## Provided records:

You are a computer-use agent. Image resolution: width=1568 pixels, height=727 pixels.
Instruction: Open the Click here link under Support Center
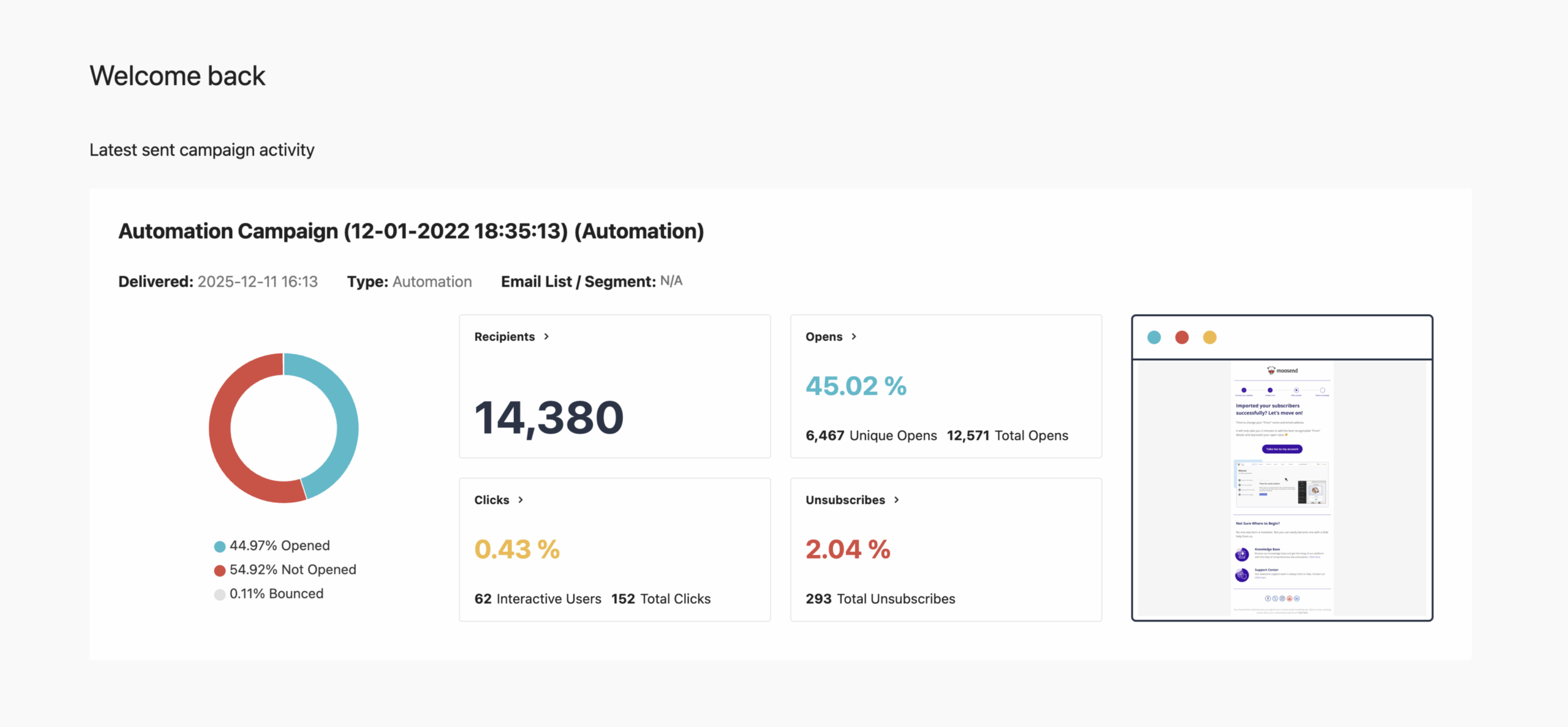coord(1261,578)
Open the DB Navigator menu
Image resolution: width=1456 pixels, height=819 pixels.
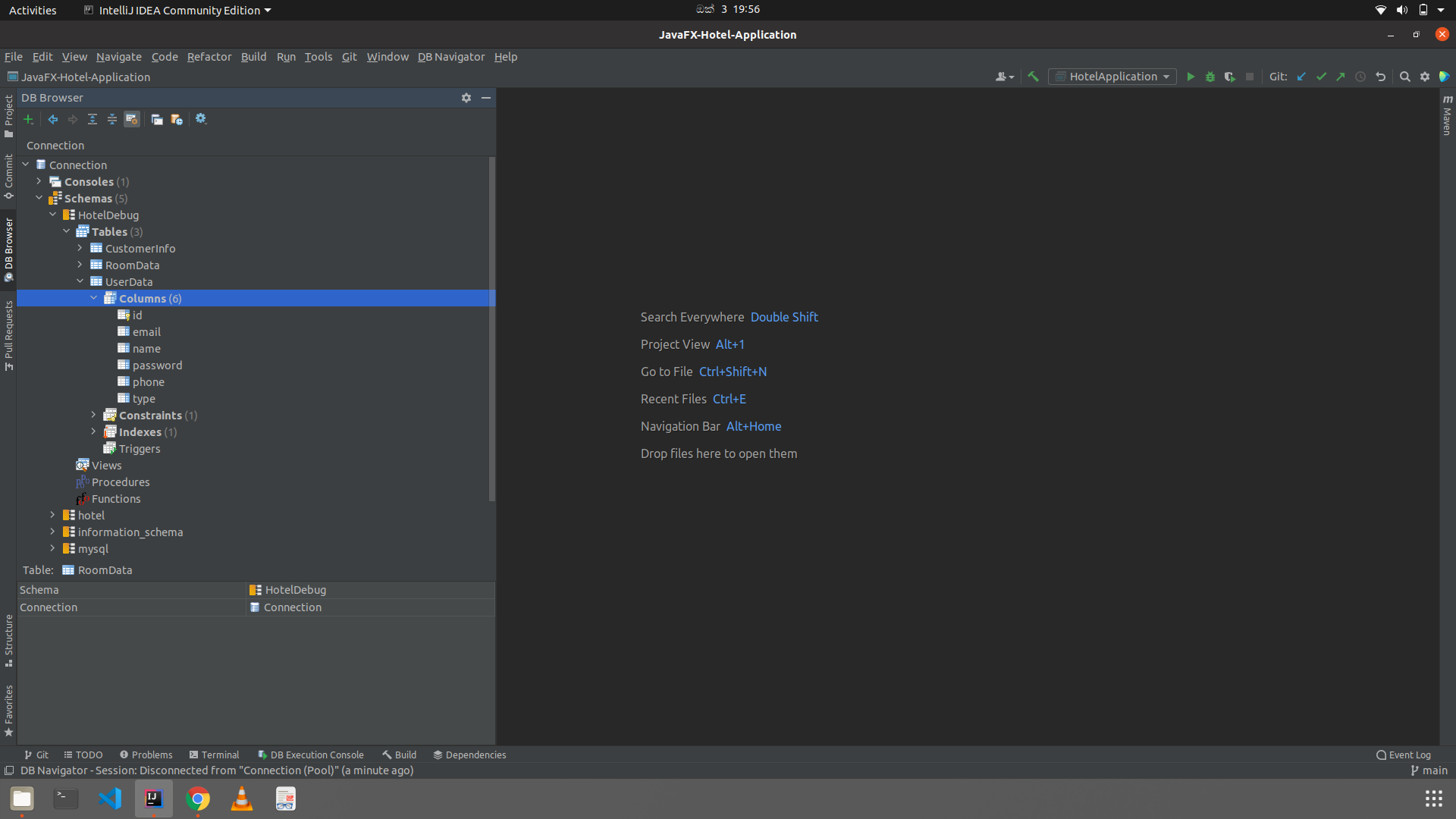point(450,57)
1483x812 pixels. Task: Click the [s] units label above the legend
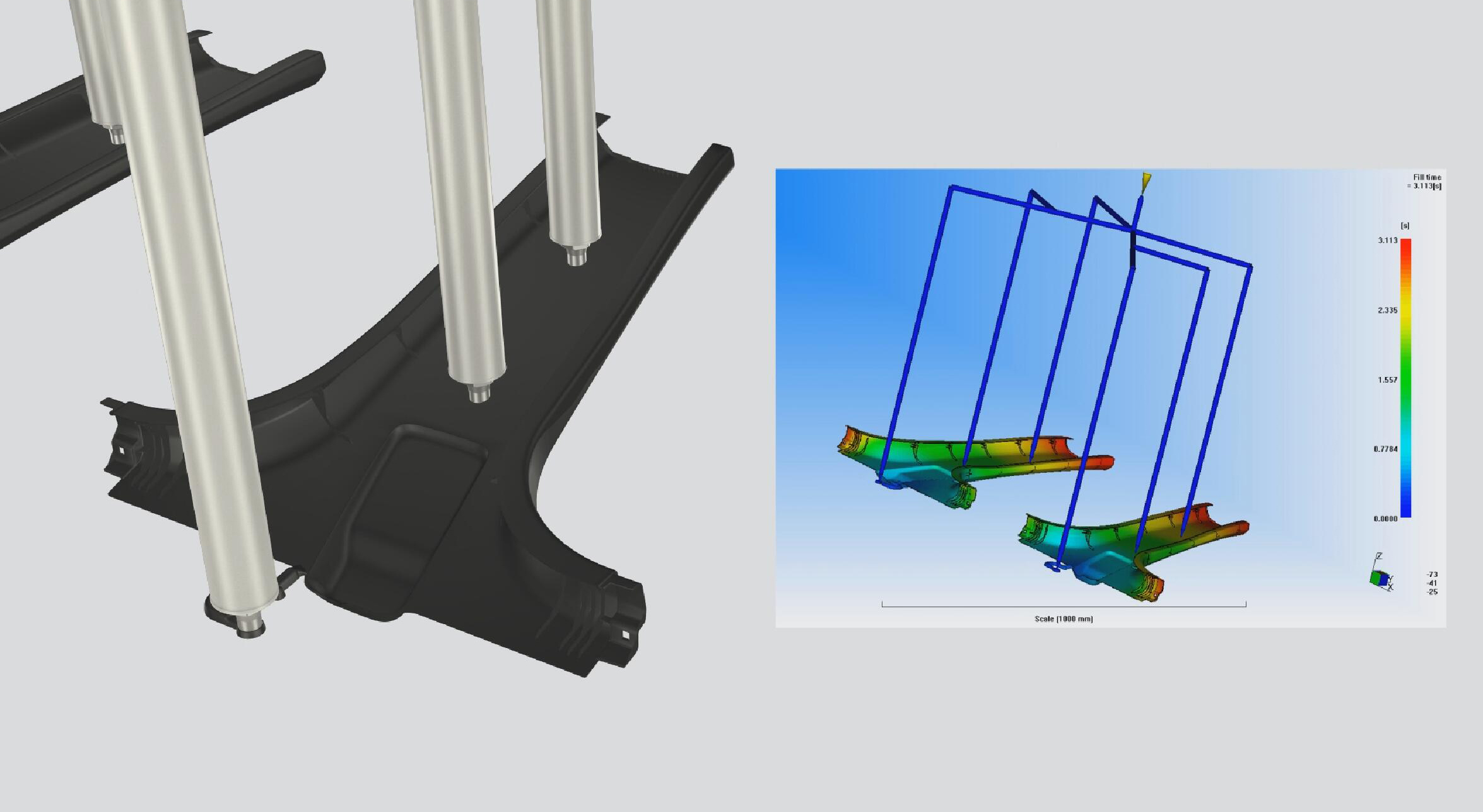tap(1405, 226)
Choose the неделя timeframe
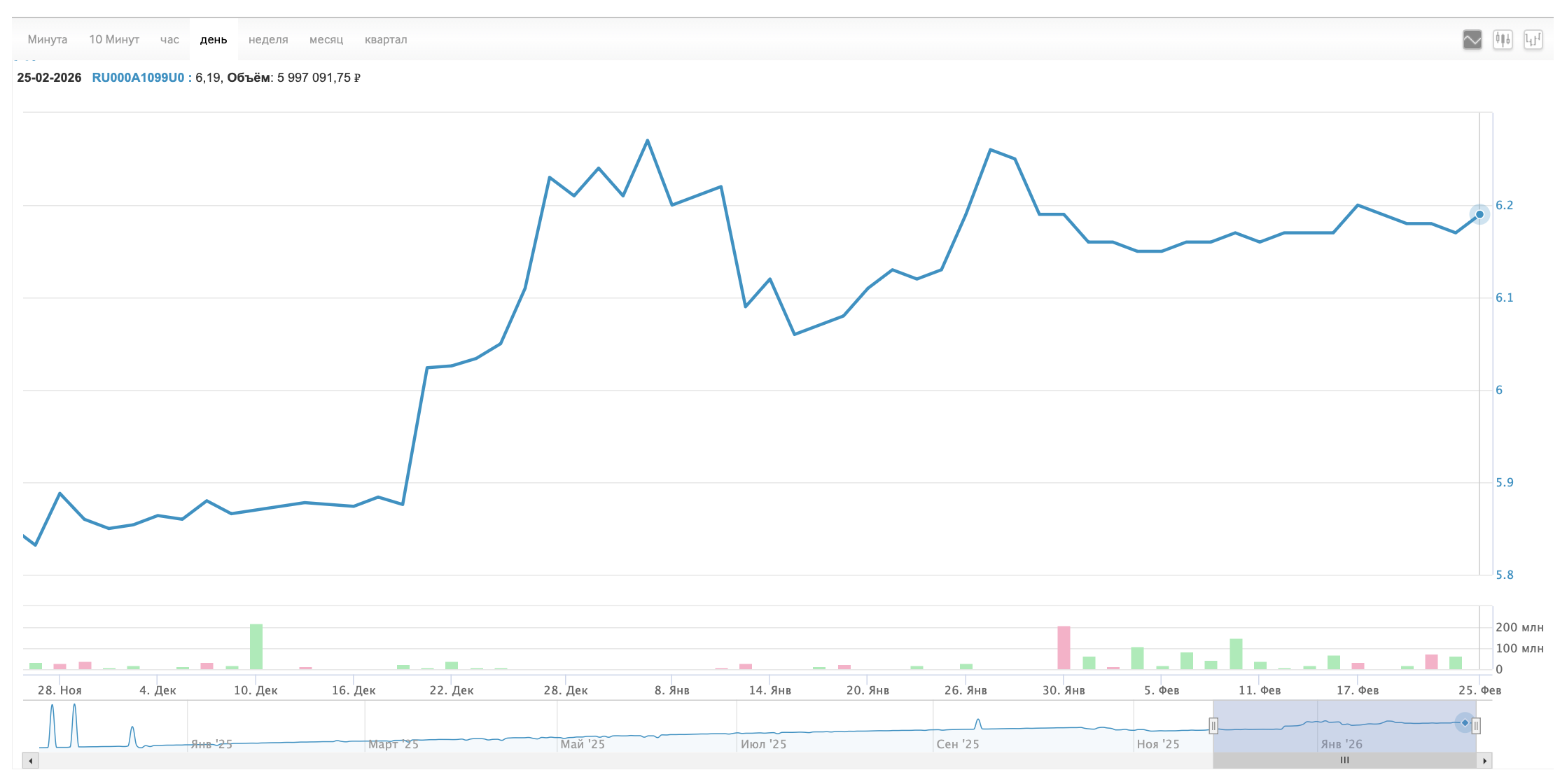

## Work instruction:
Could you give again precisely the lines from the one containing "Image resolution: width=1456" through the final line of the material above, both included, and no others, dropping the pictures?

## Output:
Image resolution: width=1456 pixels, height=819 pixels.
point(450,57)
1483x812 pixels. Task: Click the [s] units label above the legend
tap(1405, 226)
Choose the неделя timeframe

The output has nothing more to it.